Die beklagten Parteien vertreten zusammengefasst weiterhin die Auffassung, dass einerseits aufgrund des Pauschalierungssystems nach § 447 f ASVG ein einzelner, sachlich kongruenter Aufwand nicht entstehe und andererseits der Regressanspruch nach § 332 Abs 1 Satz 2 ASVG - wenn überhaupt - nur jene Aufwendungen des Landesgesundheitsfonds umfasse, die nach § 148 Z 2 ASVG von der Krankenanstalt in Rechnung gestellt würden. Gemäß § 148 Z 3 ASVG seien die Leistungen der Krankenanstalten aber mit den dort angeführten Zahlungen abgegolten. Dort seien nur LKF-Gebührenersätze erwähnt, nicht dagegen Zahlungen aus dem Titel des Betriebsabgangs. Nach § 75 Oö KAG habe das Land den Betriebsabgang der Fondskrankenanstalten im Ausmaß von 85 % abzudecken. Die Ermittlung des Betriebsabgangs erfolge nach Abs 3 der Bestimmung im Nachhinein und sei nach Abs 5 leg cit für jede Krankenanstalt separat zu ermitteln und dieser zuzuweisen. Daraus ergebe sich, dass die Abgeltung des Betriebsabgangs direkt an die Krankenanstalt erfolge und nicht in die Höhe des Eurowerts der LKF-Gebührensätze einzurechnen sei.

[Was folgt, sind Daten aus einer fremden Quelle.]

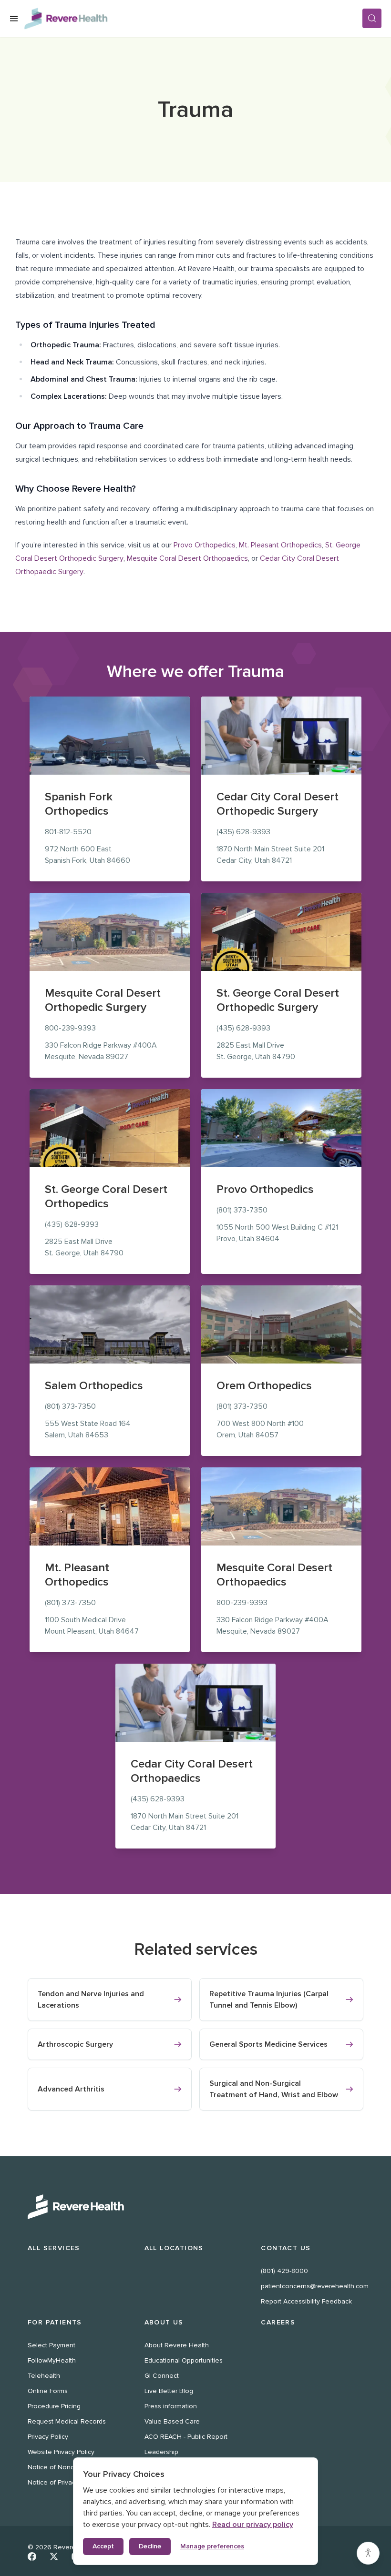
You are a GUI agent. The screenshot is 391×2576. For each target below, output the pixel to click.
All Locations (174, 2248)
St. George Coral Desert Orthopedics (106, 1196)
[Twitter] (54, 2556)
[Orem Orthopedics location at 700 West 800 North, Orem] (281, 1324)
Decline (150, 2546)
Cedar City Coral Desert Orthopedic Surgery (277, 804)
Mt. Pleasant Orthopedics (280, 545)
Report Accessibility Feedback (306, 2301)
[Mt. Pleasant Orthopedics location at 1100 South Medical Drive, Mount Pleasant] (110, 1506)
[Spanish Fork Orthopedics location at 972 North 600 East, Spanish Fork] (110, 736)
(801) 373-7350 (242, 1210)
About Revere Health (176, 2345)
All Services (54, 2248)
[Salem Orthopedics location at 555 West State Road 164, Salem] (110, 1324)
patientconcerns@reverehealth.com (315, 2286)
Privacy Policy (48, 2437)
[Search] (371, 18)
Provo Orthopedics (205, 545)
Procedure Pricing (54, 2406)
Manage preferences (212, 2546)
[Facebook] (32, 2556)
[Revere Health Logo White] (195, 2206)
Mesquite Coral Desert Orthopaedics (187, 558)
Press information (170, 2406)
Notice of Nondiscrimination (70, 2467)
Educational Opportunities (183, 2360)
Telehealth (44, 2376)
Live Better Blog (168, 2391)
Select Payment (51, 2345)
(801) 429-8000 (284, 2271)
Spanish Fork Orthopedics (79, 804)
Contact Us (285, 2248)
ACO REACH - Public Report (185, 2437)
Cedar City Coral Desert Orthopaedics (192, 1771)
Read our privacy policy (252, 2524)
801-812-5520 (68, 832)
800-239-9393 (70, 1028)
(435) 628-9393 (243, 832)
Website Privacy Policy (61, 2452)
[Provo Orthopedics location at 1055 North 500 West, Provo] (281, 1128)
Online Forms (48, 2391)
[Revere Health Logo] (193, 19)
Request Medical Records (67, 2421)
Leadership (161, 2452)
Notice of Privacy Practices (68, 2482)
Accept (103, 2546)
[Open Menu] (14, 18)
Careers (278, 2322)
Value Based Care (172, 2421)
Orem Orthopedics (264, 1386)
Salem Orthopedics (94, 1386)
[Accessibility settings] (368, 2553)
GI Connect (161, 2376)
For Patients (55, 2322)
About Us (164, 2322)
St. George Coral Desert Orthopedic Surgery (277, 1000)
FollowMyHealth (52, 2360)
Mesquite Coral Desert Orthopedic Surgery (103, 1000)
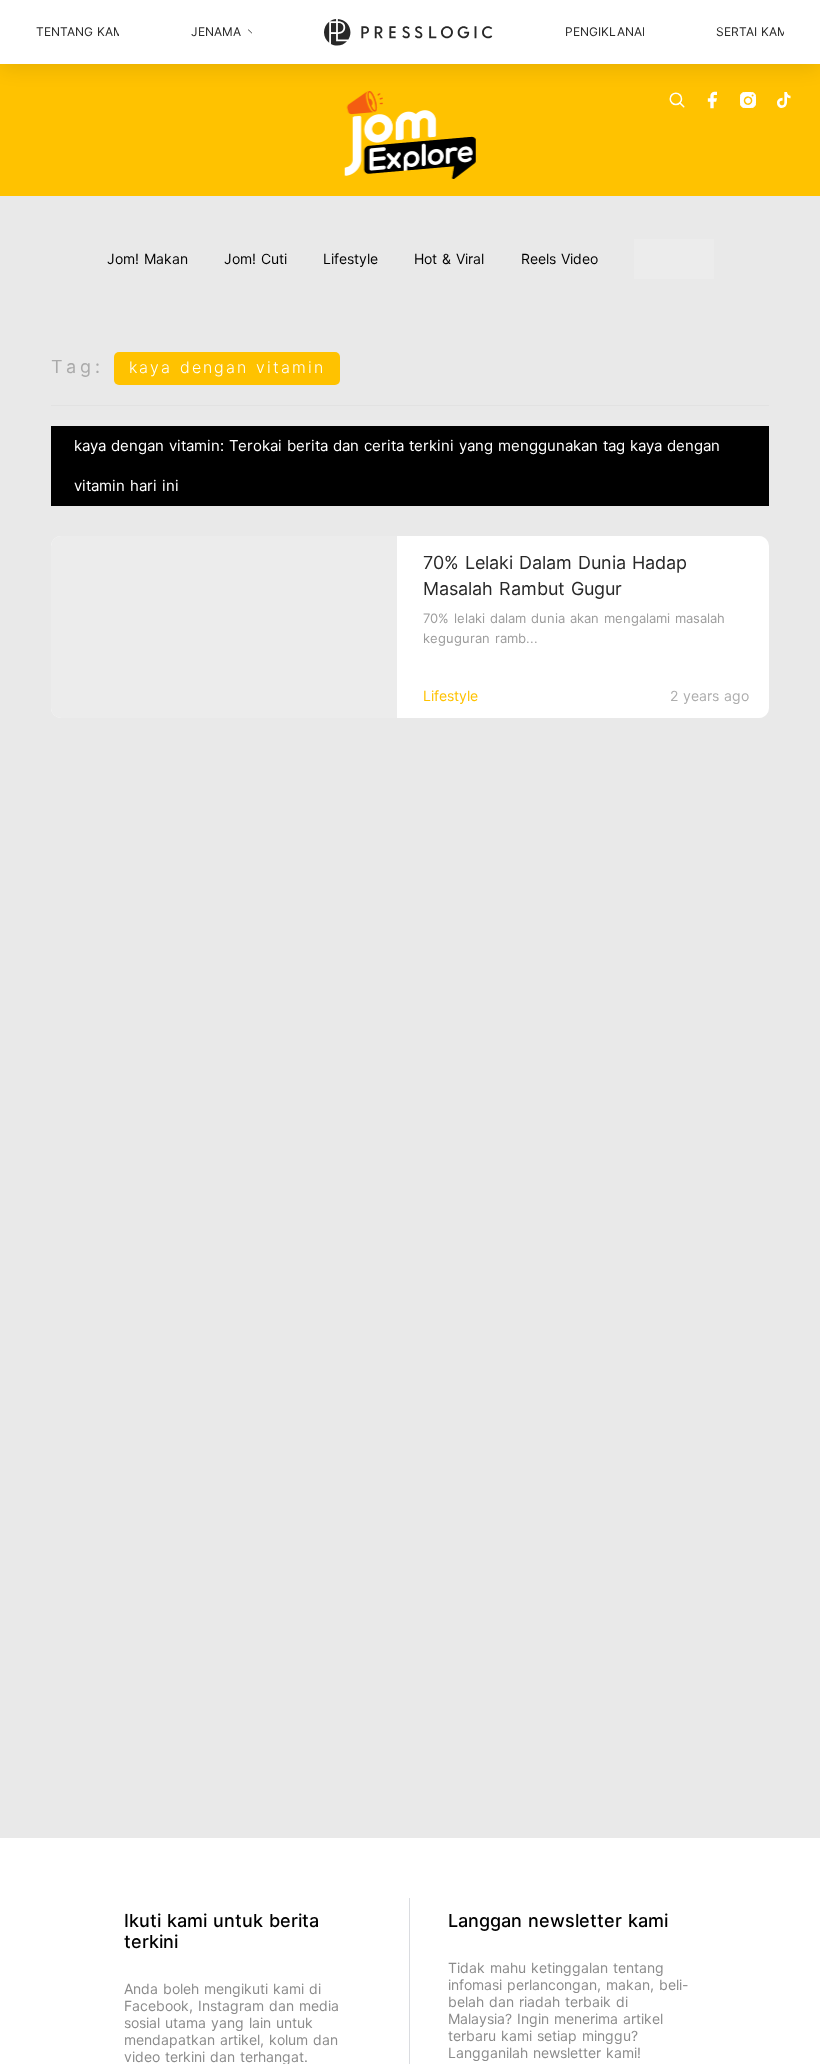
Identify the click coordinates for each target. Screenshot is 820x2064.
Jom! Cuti (255, 258)
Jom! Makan (147, 258)
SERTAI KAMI (750, 31)
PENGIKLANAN (604, 31)
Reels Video (559, 258)
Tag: (77, 366)
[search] (677, 100)
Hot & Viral (449, 258)
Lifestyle (350, 258)
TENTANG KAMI (77, 31)
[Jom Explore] (410, 135)
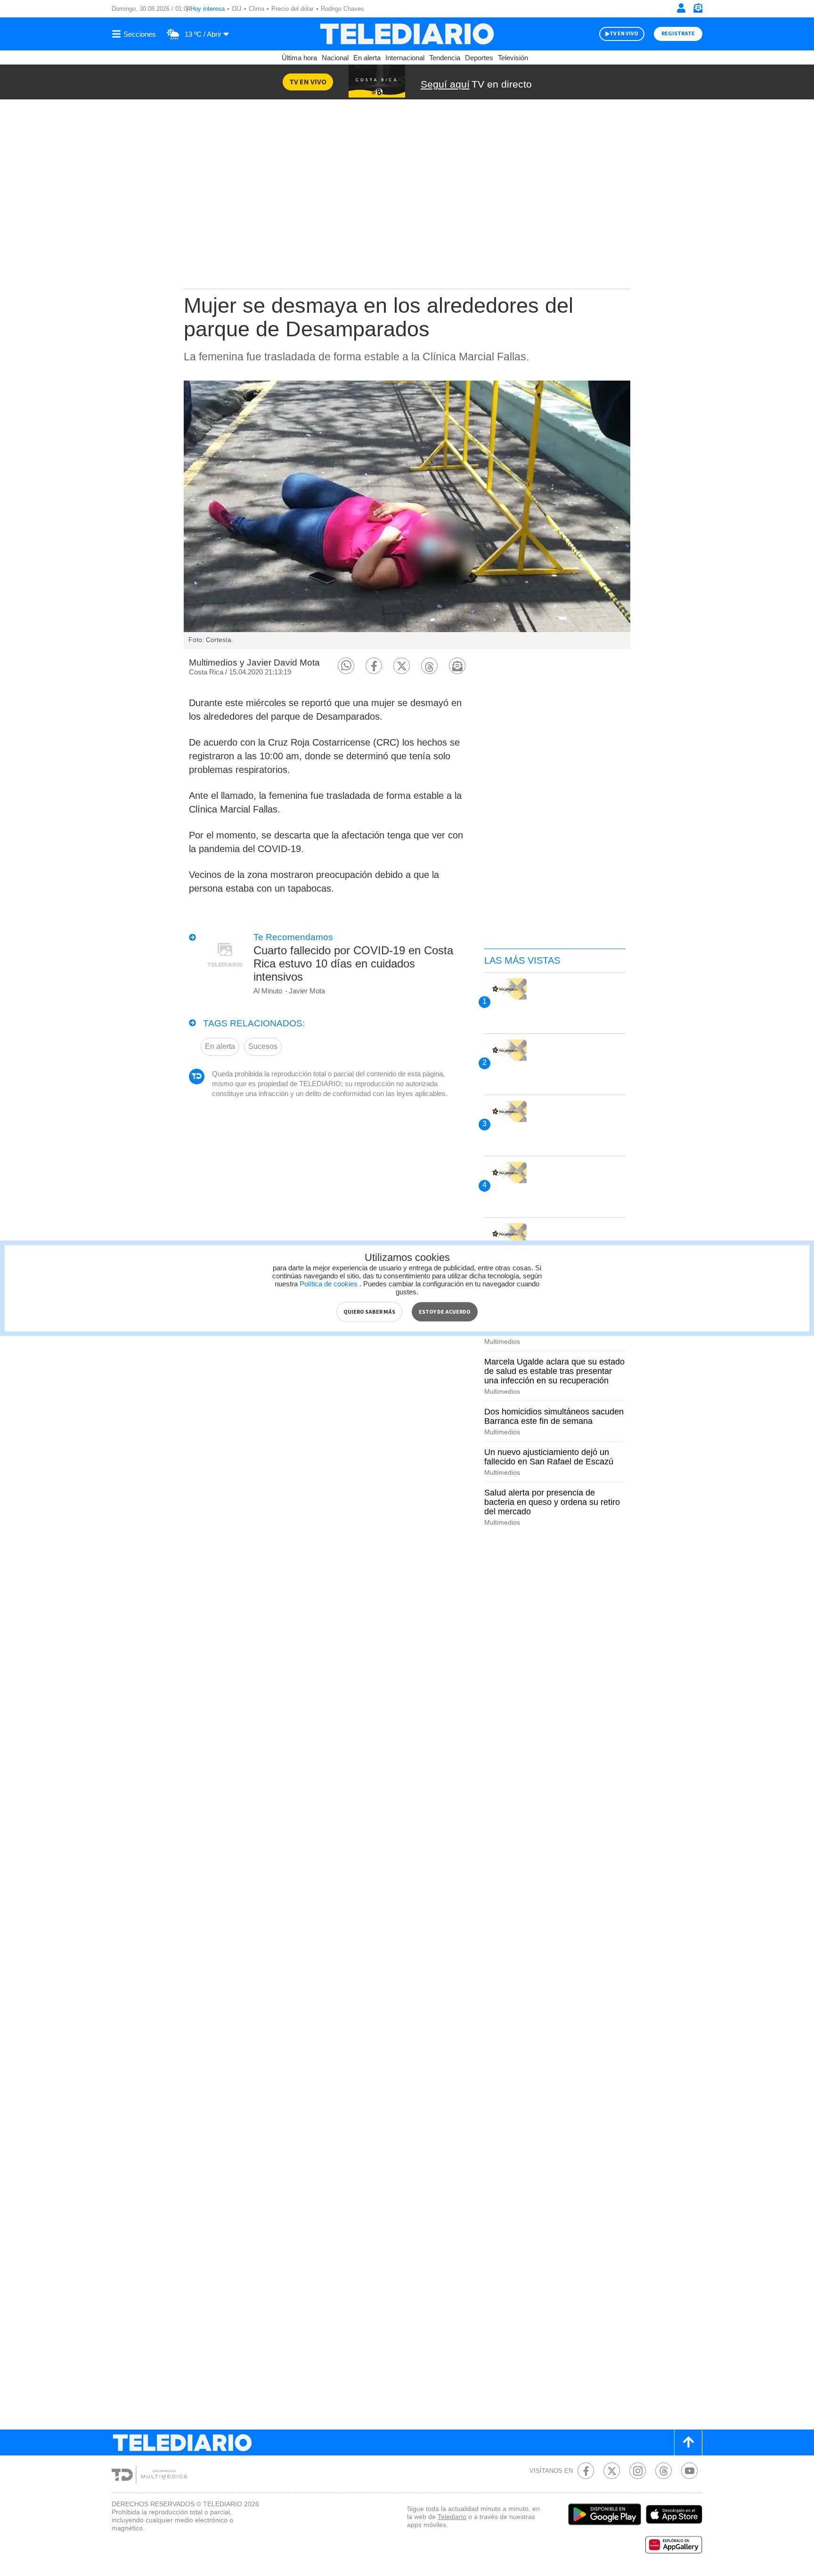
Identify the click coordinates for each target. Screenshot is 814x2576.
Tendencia (444, 58)
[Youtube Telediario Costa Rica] (689, 2470)
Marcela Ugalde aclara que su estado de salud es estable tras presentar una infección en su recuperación (554, 1371)
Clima (256, 8)
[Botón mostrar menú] (135, 34)
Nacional (335, 58)
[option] (407, 515)
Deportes (479, 58)
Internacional (404, 58)
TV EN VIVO (624, 34)
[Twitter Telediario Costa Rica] (611, 2470)
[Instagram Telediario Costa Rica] (637, 2470)
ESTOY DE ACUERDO (445, 1312)
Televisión (513, 58)
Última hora (299, 58)
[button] (346, 666)
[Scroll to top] (688, 2442)
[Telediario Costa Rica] (407, 33)
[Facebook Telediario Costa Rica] (586, 2470)
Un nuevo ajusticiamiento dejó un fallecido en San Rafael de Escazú (548, 1456)
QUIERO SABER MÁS (369, 1312)
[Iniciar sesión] (681, 8)
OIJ (237, 8)
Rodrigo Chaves (342, 8)
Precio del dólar (292, 8)
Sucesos (262, 1046)
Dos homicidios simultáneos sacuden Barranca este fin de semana (554, 1416)
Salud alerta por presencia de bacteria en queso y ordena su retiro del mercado (552, 1502)
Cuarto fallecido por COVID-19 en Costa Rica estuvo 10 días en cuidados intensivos (353, 963)
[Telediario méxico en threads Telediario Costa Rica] (663, 2470)
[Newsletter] (697, 10)
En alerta (367, 58)
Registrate (678, 34)
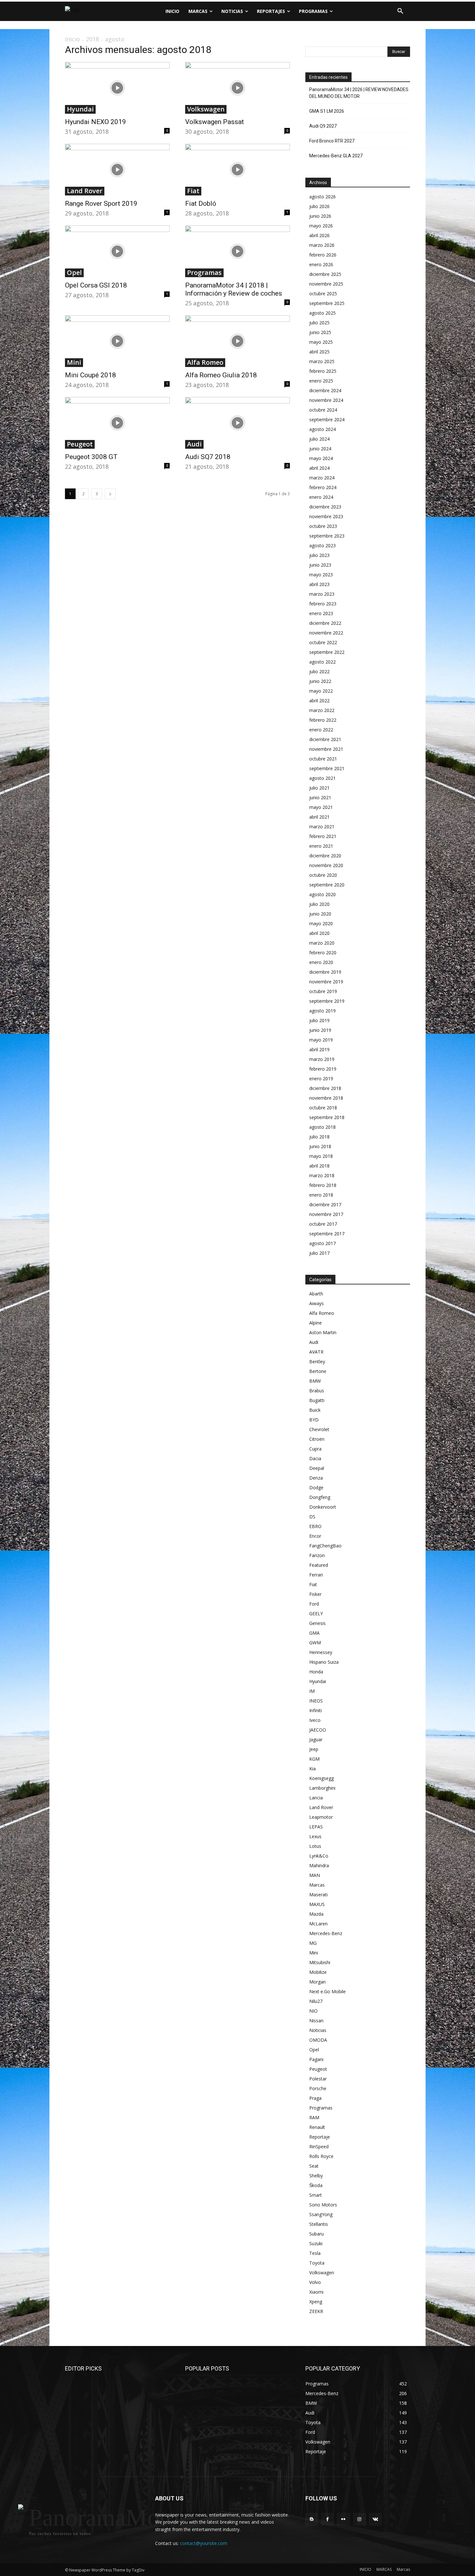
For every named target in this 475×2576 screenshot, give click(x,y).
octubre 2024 (323, 410)
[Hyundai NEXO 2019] (117, 88)
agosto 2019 (322, 1011)
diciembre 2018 (325, 1088)
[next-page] (110, 493)
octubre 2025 (323, 293)
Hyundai (80, 109)
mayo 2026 (321, 226)
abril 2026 (319, 235)
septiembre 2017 (326, 1233)
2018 (92, 39)
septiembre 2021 (326, 768)
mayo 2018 (321, 1156)
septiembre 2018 (326, 1117)
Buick (315, 1410)
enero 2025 (321, 381)
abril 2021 (319, 817)
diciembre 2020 (325, 856)
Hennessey (320, 1652)
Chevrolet (319, 1429)
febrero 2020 (322, 952)
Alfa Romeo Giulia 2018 (221, 375)
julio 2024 (319, 439)
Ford (314, 1604)
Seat (314, 2166)
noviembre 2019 (326, 982)
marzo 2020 (321, 943)
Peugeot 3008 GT (91, 457)
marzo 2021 (321, 826)
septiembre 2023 (326, 536)
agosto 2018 (322, 1127)
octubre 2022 (323, 642)
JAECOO (317, 1730)
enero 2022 (321, 730)
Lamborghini (322, 1788)
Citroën (316, 1439)
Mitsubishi (319, 1962)
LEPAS (316, 1827)
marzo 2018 (321, 1175)
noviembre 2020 (326, 865)
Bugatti (316, 1400)
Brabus (316, 1390)
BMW (315, 1381)
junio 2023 (320, 565)
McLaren (318, 1924)
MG (313, 1943)
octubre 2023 (323, 526)
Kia (312, 1768)
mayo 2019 (321, 1040)
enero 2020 (321, 962)
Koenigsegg (321, 1778)
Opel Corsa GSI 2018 (96, 285)
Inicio (72, 39)
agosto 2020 (322, 894)
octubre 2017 (323, 1224)
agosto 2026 (322, 197)
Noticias (317, 2030)
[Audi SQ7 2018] (237, 423)
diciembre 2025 (325, 274)
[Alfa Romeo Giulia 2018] (237, 341)
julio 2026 (319, 206)
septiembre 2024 (326, 419)
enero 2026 (321, 264)
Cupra (315, 1449)
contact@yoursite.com (203, 2543)
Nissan (316, 2020)
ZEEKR (316, 2311)
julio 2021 (319, 788)
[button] (400, 11)
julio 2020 (319, 904)
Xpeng (315, 2302)
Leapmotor (321, 1817)
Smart (315, 2195)
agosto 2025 (322, 313)
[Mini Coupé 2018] (117, 341)
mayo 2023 (321, 574)
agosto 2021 (322, 778)
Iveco (315, 1720)
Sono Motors (323, 2205)
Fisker (315, 1594)
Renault (317, 2127)
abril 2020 (319, 933)
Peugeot (80, 444)
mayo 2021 (321, 807)
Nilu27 (315, 2001)
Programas (204, 272)
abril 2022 (319, 700)
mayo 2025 (321, 342)
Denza (316, 1478)
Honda (316, 1672)
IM (312, 1691)
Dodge (316, 1487)
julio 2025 (319, 322)
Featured (318, 1565)
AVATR (316, 1352)
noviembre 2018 (326, 1098)
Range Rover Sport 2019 (101, 203)
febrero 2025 (322, 371)
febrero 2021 (322, 836)
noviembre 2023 (326, 516)
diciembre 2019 (325, 972)
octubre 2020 (323, 875)
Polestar (318, 2079)
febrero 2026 (322, 255)
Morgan (317, 1982)
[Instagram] (359, 2519)
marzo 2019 (321, 1059)
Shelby (316, 2176)
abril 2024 (319, 468)
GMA (314, 1633)
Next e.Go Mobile (327, 1991)
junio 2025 (320, 332)
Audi (194, 444)
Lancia (316, 1798)
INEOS (316, 1701)
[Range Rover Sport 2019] (117, 169)
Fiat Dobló (200, 203)
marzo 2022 (321, 710)
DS (312, 1516)
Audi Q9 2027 (323, 126)
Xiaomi (316, 2292)
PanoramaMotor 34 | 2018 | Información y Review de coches (233, 289)
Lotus (315, 1846)
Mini (74, 362)
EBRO (315, 1526)
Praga (315, 2098)
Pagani (316, 2059)
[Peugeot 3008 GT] (117, 423)
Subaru (316, 2234)
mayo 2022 (321, 691)
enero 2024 (321, 497)
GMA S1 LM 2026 (326, 111)
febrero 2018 (322, 1185)
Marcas (317, 1885)
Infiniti (315, 1710)
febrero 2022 (322, 720)
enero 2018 (321, 1195)
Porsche (317, 2088)
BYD (314, 1420)
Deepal (316, 1468)
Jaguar (315, 1739)
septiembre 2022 (326, 652)
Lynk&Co (318, 1856)
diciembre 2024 (325, 390)
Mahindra (319, 1865)
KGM (314, 1759)
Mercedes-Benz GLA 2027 (336, 155)
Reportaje (319, 2137)
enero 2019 (321, 1078)
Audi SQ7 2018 (207, 457)
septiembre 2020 (326, 885)
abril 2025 (319, 352)
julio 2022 (319, 671)
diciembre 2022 (325, 623)
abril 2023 (319, 584)
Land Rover (84, 191)
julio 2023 (319, 555)
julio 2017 (319, 1253)
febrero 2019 (322, 1069)
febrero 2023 (322, 604)
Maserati (318, 1894)
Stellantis (318, 2224)
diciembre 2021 (325, 739)
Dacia (315, 1458)
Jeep (313, 1749)
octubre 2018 (323, 1108)
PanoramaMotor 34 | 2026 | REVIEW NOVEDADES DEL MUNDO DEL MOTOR (358, 93)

Bei anderem Verständnis komme es zu einer Ungleichbehandlung innerhalb der Gruppe der sozialversicherten Patienten, weshalb angeregt werde gemäß Art 140 Abs 4 B-VG ein Gesetzesprüfungsverfahren beim Verfassungsgerichtshof zu beantragen.
Hiezu wurde erwogen:
Der Senat ist am heutigen Tag in einem im Wesentlichen gleich gelagerten Fall zu 2 Ob 95/11a mit ausführlicher Begründung zu folgendem Ergebnis gelangt:
Die vom Landesgesundheitsfonds aufzuwendenden Gesamtkosten für die Behandlung und Pflege des Unfallopfers in den Fondskrankenanstalten (auch) des Bundeslands Oberösterreich bilden den Deckungsfonds. Maßgeblich sind die LKF-Gebührenersätze, denen die vom Landesgesundheitsfonds im Einklang mit den bundes- und landesgesetzlichen Vorgaben ermittelten Eurowerte pro LKF-Punkt zugrunde liegen. In diesem Umfang bestand auch der Anspruch des Geschädigten auf die Sachleistung der Gewährung von Heilbehandlung und Pflege in einer Krankenanstalt gegenüber dem Sozialversicherungsträger. Diese Leistung verfolgt denselben Ausgleichszweck wie der Schadenersatzanspruch des Geschädigten und ist mit diesem daher sachlich kongruent. Die klagende Partei ist demnach im geltend gemachten Ausmaß zum Regress gegen die beklagten Parteien befugt. Die Ermittlung eines internen Abrechnungswerts ist vor dem Hintergrund der Überweisungspflicht des Versicherungsträgers nach § 332 Abs 1 Satz 3 ASVG zu sehen und hat keinen Einfluss auf die Höhe des vom Schädiger zu ersetzenden Betrags.
Der Senat vermag sich auch den verfassungsrechtlichen Bedenken der beklagten Parteien nicht anzuschließen. Eine „Ungleichbehandlung innerhalb der Gruppe der sozialversicherten Patienten“ ist nicht erkennbar.
Der Revision ist daher nicht Folge zu geben.
Die Kostenentscheidung gründet sich auf die §§ 41, 50 ZPO.